Love, desire, fannish obsession and emotional identification as modes of engaging with texts, characters and authors are often framed as illegitimate and transgressive: excessive, subjective, lacking in scholarly rigour. Yet such modes of relating to texts and pasts persist, across widely different historical periods and cultural contexts. Many classical and medieval authors recount embodied and highly emotional encounters with religious, fictional or historical characters, while modern and postmodern practices of reception and reading - from high art to the subcultural practices of media fandom - are characterized by desire in all its ambivalent complexity. Theories of readership and reception, however, sometimes seem unable to move beyond an antagonistic model: cultural studies sees resistant audiences struggling to gain control of or to overwrite an ideologically loaded text, while literary models of reception have young poets fighting to assert their poetic autonomy vis-a-vis the paternal authority of their literary ancestors.

This conference aims, by contrast, to begin to elaborate a theory of the erotics of reception. It will bring together scholars working in and across various disciplines to share research into reading, writing and viewing practices characterized by love, identification, and desire: we hope that it will lead to the establishment of an international research network and the formulation of some long-term research projects. In order to facilitate discussion at the conference, we will ask participants to circulate full papers (around 5,000 words) in May 2010.

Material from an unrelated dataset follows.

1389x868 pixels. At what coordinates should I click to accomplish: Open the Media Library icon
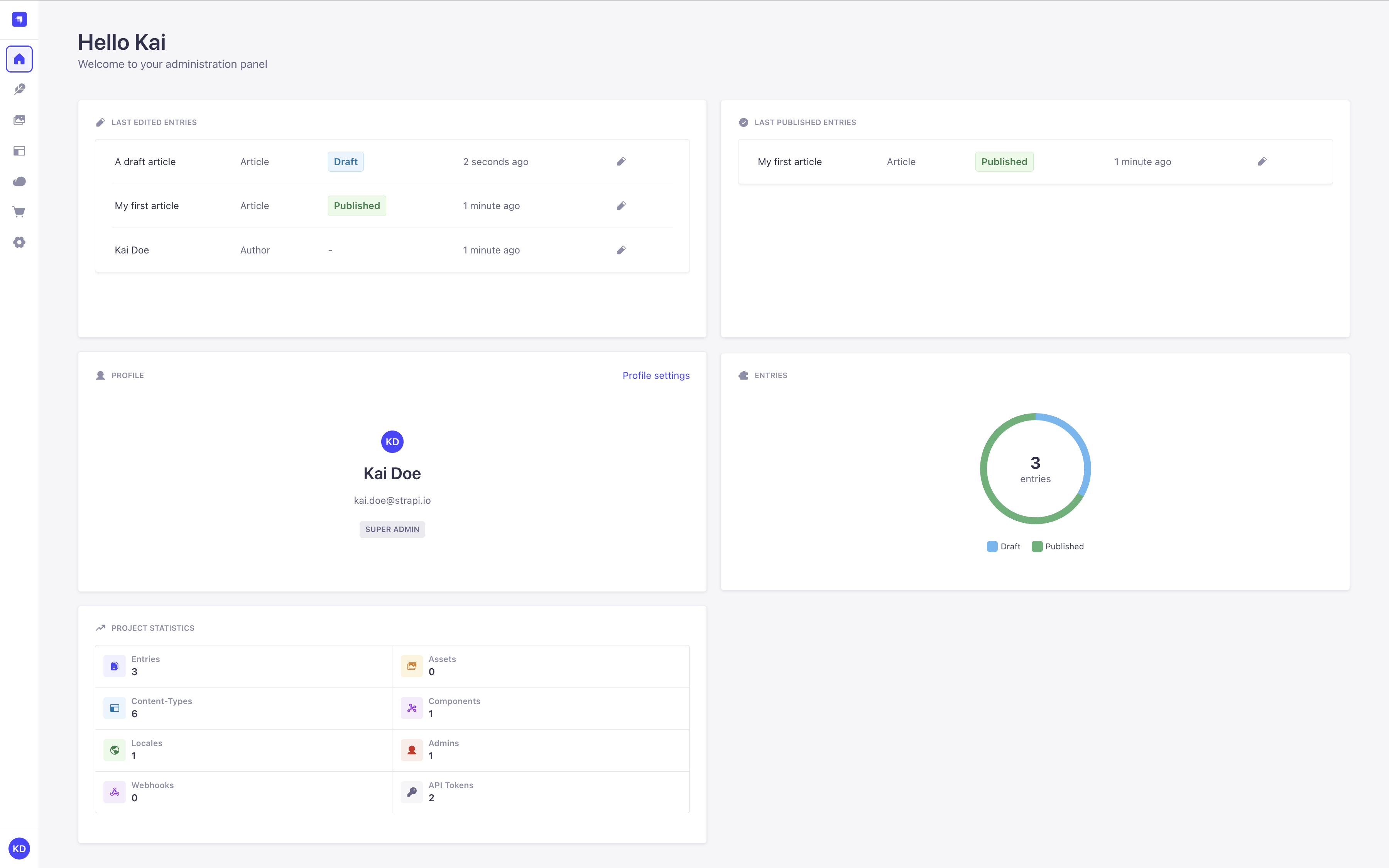point(19,120)
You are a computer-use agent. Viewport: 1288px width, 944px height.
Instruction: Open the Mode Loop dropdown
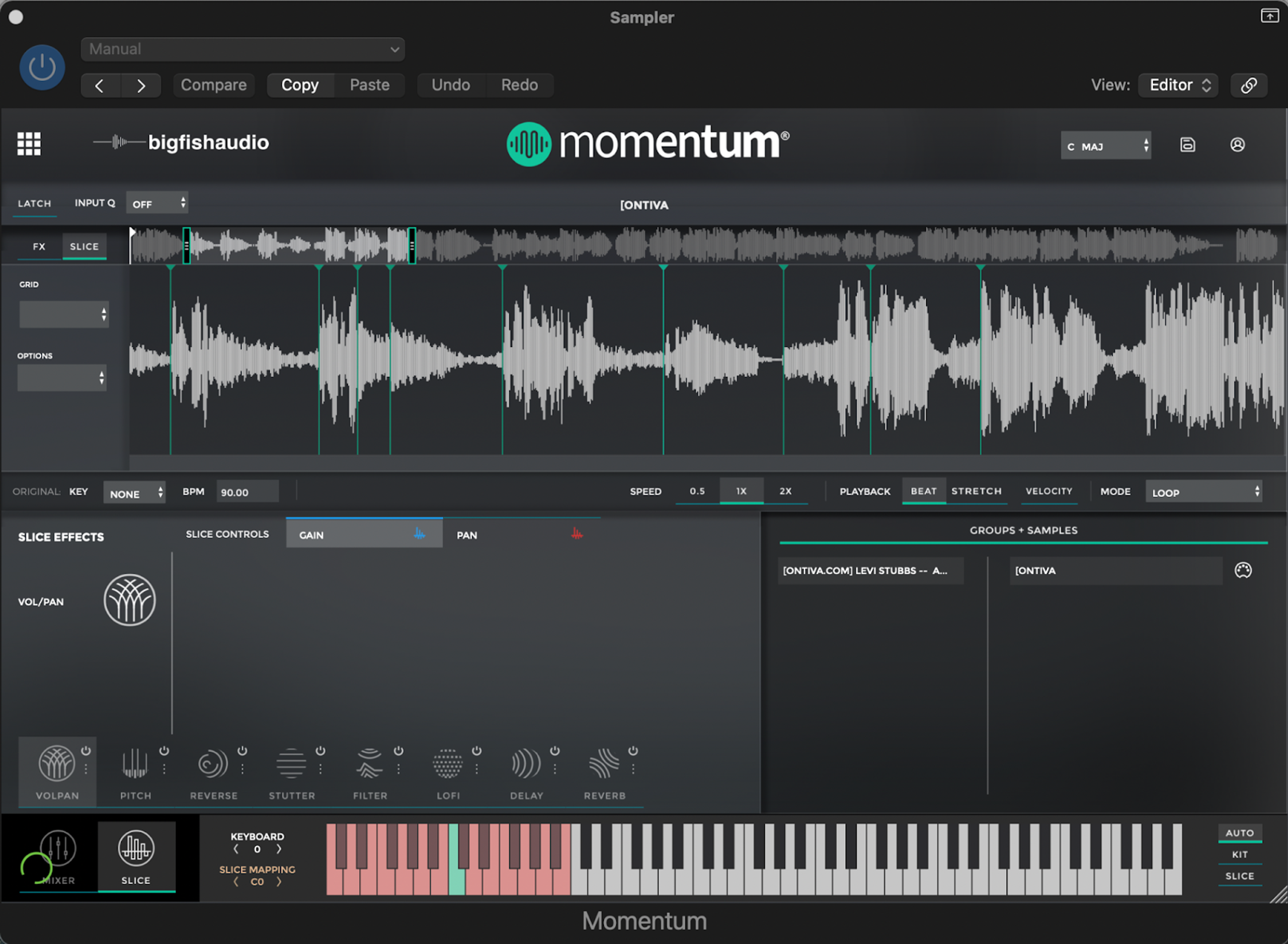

We now invite abstracts of 300 words, to be submitted by email by 30 November 2009. Abstracts will be assessed on the basis of their theoretical and interdisciplinary interest. We particularly welcome contributions from scholars working on literary, visual and performance texts in the fields of: history, reception studies, mediaeval studies, fan studies, cultural studies, theology, and literary/critical theory.

Some ideas which might be addressed include, but are not limited to:

* Writing oneself into the text: self-insertion and empathetic identification
* Historical desire: does the historian desire the past?
* Hermeneutics and erotics
* Pleasures of the text, pleasures of the body: (how) are embodied responses to the text gendered?
* Anachronistic reading: does desire disturb chronology?
* Erotics and/or eristics: love-hate relationships with texts

This conference is part of the 'Thinking Reciprocity' series and will follow directly from the conference 'Reception and the Gift of Beauty' (Bristol, 8-9 July 2010). Reduced fees will be offered to people attending both conferences.
If you have any queries, or to submit an abstract, please contact one of the conference organizers:

Dr Ika Willis (Ika.Willis@bristol.ac.uk)
Anna Wilson (anna.wilson@utoronto.ca)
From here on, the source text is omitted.